### TEXT EXTRACT
## start

With this approach, models coexist with source code and other artifacts that are related to them. They are not seen as temporary artifacts used only in analysis and design that can be discarded after generation. Nor can they can be seen as the sole source of all derived information. Two scenarios illustrate these points:
- The developer may be required to modify the artifacts in which the generated source code has been placed. When this happens, it may be difficult to accurately reflect those changes in the model, or to avoid overwriting them the next time source code is generated from the model. Poor synchronization usually forces the developer to abandon the model, since the source code must be correct.
- The model may contain information that is not directly manifested in the source code. Examples include information about relationships between classes or about definitions of business processes that cannot be deduced from source code, even by an expert developer. Or, information in the model may be hard to keep synchronized once it has been scattered across derived artifacts. For example, in a Web services model, a particular configuration of security attributes may be defined as a named security policy which is then generated into many different kinds of artifacts once the information has been translated into source code attributes, configuration files, and statements in code, as illustrated in Figure 2. This scattering compounds the synchronization problem.

## end

### DATASET EXCERPT
## start

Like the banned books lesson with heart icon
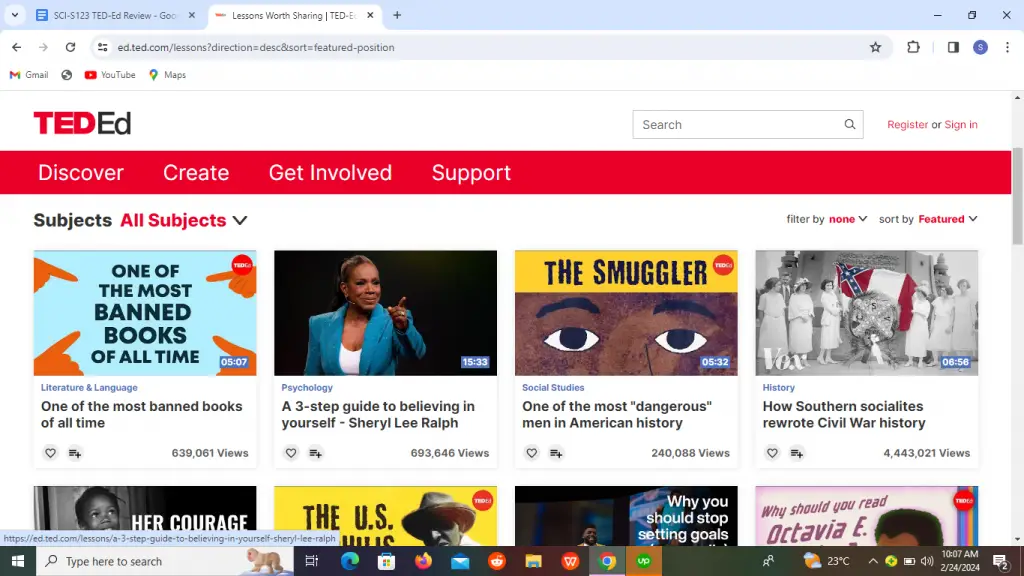Screen dimensions: 1024x576 point(51,453)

## end

### TASK LIST
[1] In the text on model synchronization, rewrite the part between "- The model" and "the synchronization problem.", inclusive, swapping "security policy" for "access policy".
[2] According to the text on model synchronization, what does poor synchronization usually force the developer to do?

### SET OF ANSWERS
[1]
- The model may contain information that is not directly manifested in the source code. Examples include information about relationships between classes or about definitions of business processes that cannot be deduced from source code, even by an expert developer. Or, information in the model may be hard to keep synchronized once it has been scattered across derived artifacts. For example, in a Web services model, a particular configuration of security attributes may be defined as a named access policy which is then generated into many different kinds of artifacts once the information has been translated into source code attributes, configuration files, and statements in code, as illustrated in Figure 2. This scattering compounds the synchronization problem.

[2] Abandon the model, since the source code must be correct.